The BIC is piloting JupyterHub: Multi-user server for Jupyter notebooks

The BIC is currently piloting JupyterHub to provide multi-user support for users of Jupyter Notebooks. Eventually this hub may have access to HPC resources available on the BIC’s compute cluster.

What’s a Jupyter Notebook?

The Jupyter Notebook is an open-source web application that allows you to create and share documents that contain live code, equations, visualizations and narrative text. Uses include: data cleaning and transformation, numerical simulation, statistical modeling, data visualization, machine learning, and much more.

There is a large collection of example notebooks provided by the Jupyter community at this link. It’s a good place to see the range of capabilities available with Jupyter.

What’s JupyterHub

JupyterHub brings the power of notebooks to groups of users. It gives users access to computational environments and resources without burdening the users with installation and maintenance tasks. JupyterHub runs in the cloud or on your own hardware, and makes it possible to serve a pre-configured data science environment to any user in the world.

Getting Access

  1. Access the JupyterHub at https://jupyter.bic.mni.mcgill.ca
  2. Login using your McGill email and password.

Note: Currently (9/21/18) there is an error with the Login that is not accepting some valid McGill accounts. This message will be updated once it’s fixed.

Note: during the JupyterHub pilot phase, the server may go down for extended periods. Please use this thread to report any issues.

Your help is needed during the pilot

While trying out Jupyterhub, please use this forum thread to provide feedback.
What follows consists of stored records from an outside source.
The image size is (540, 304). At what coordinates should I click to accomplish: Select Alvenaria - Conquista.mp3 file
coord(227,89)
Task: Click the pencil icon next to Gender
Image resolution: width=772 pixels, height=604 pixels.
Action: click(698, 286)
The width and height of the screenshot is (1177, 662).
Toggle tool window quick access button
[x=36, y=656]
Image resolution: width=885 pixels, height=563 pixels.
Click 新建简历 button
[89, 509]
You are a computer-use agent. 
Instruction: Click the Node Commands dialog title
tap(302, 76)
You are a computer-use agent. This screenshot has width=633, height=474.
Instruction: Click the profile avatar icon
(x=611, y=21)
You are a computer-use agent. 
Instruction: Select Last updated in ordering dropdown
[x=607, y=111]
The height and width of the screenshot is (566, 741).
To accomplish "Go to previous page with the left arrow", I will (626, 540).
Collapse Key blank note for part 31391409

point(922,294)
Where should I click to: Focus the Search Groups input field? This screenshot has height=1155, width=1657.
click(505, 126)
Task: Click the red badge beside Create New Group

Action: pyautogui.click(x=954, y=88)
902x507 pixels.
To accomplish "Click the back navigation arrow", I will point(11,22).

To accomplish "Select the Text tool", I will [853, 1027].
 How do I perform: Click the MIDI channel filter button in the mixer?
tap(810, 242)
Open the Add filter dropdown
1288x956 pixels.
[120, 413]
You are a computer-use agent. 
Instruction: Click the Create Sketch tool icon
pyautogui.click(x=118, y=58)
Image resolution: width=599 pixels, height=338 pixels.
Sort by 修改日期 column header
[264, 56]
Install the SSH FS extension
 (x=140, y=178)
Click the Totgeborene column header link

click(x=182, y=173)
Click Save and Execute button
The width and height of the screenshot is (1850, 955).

  • If you are unable to login with your McGill account, please report this. JupyterHub authenticates through McGill’s LDAP authentication system. Currently, a McGill account is required.
  • If you encounter any bugs or error messages, please take a screenshot and explain what led to the bug ocuring.
  • If there are any special features of Jupyter that you would like to see added, please tell us. For example, Jupyter now supports kernels configured for other analytic languages like R and Matlab.
  • If everything is working fine, please reply on the forum to tell us this. Otherwise we won’t know.